Ray Dalio joins bond investor Bill Gross, who, while criticizing the Federal Reserve Chairwoman Janet Yellen and global central bankers in his monthly letter last month, said they have mastered “the art of market manipulation.” (Source: “How I Found My Golf Game but Lost My Wife to a Titleist,” Janus Capital Group, August 31, 2016.)
In order to stimulate growth, central bakers globally have maintained a very-low-interest-rate environment, but many analysts have warned that these loose monetary policies have failed to create a robust growth momentum since the financial crisis of 2008, and central banks are running out of policy options.
Low bond yields have also helped fuel gains in the U.S. equity markets, where investors have snapped up shares with high dividend yields. This rush to buy dividend stocks has many analysts issuing cautionary notes arguing that companies are unlikely to meet investors’ expectations going forward.

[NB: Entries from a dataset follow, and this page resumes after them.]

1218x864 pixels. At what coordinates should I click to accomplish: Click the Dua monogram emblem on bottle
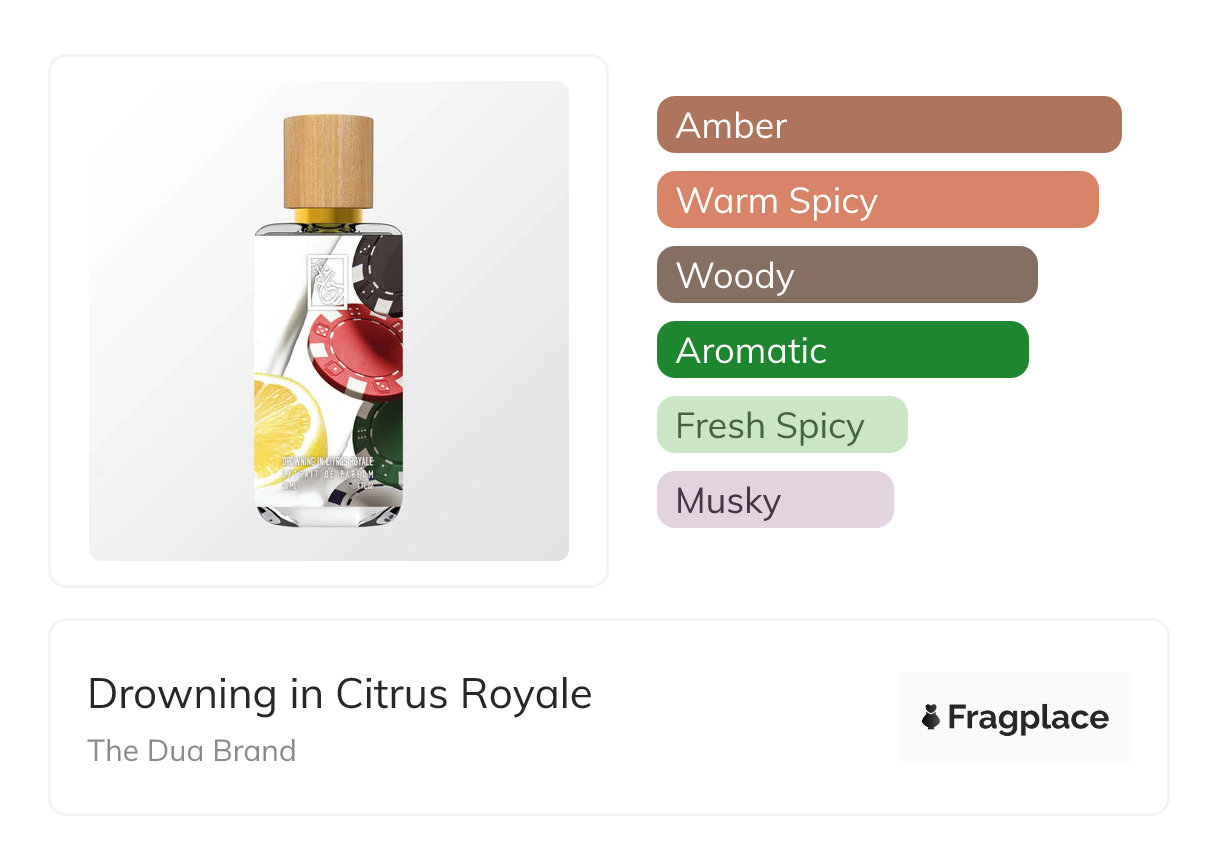(x=326, y=281)
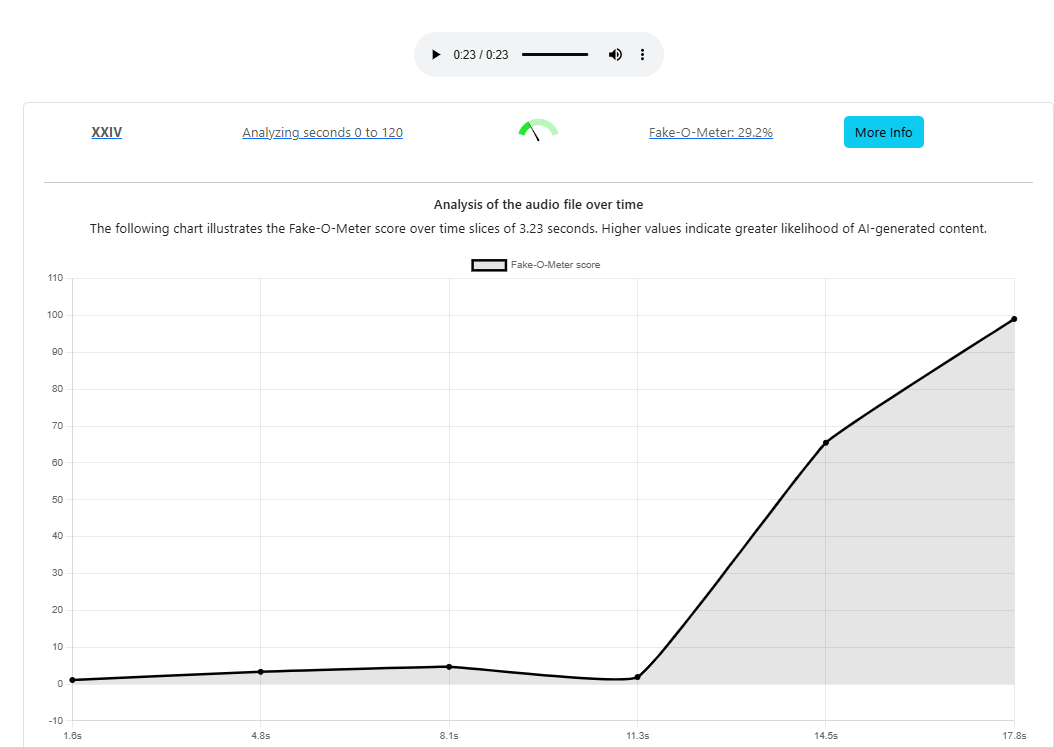Click the 0:23 / 0:23 time display
This screenshot has width=1054, height=747.
tap(481, 55)
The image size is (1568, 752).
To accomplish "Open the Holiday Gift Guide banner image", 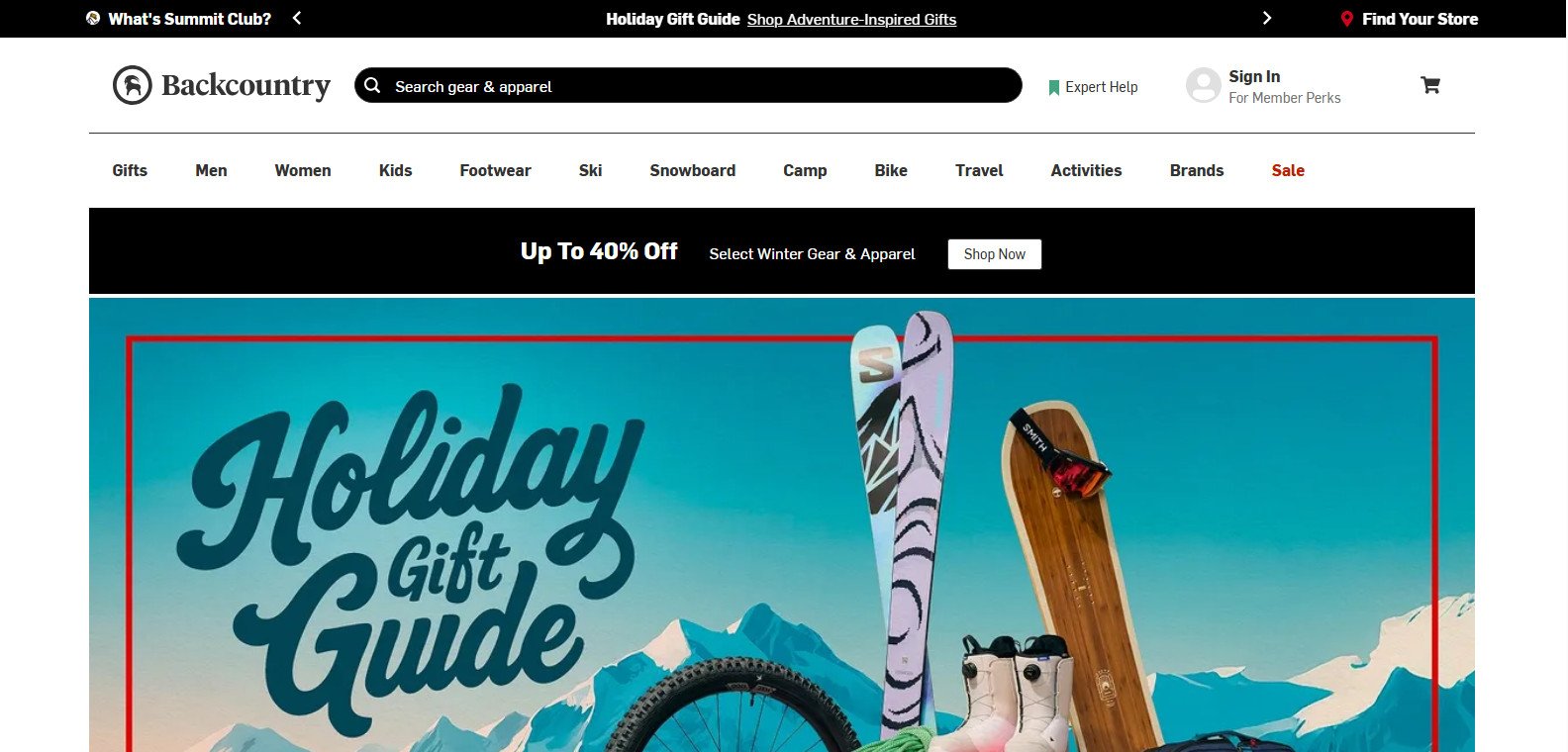I will tap(782, 524).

Like Ray Dalio, Gross has also been very critical of ultra-loose central bank policies, saying such actions have hindered economic growth instead of creating more jobs, as well as have kept so-called “zombie corporations” alive.
Gross believes that zero and negative interest rates won’t propel growth in case a recession hits the global economy, Instead, they may destroy capitalism’s business models.
“Capitalism, almost commonsensically, cannot function well at the zero bound or with a minus sign as a yield,” Gross said, adding that, “$11 trillion of negative-yielding bonds are not assets – they are liabilities.” (Source: Ibid.)
Gross warned that in the process, Yellen and other central bankers have, “deferred long-term pain for the benefit of short-term gain,” and, “the hopes that [their] ancient model renormalises the economy over the next few years. It likely will not.”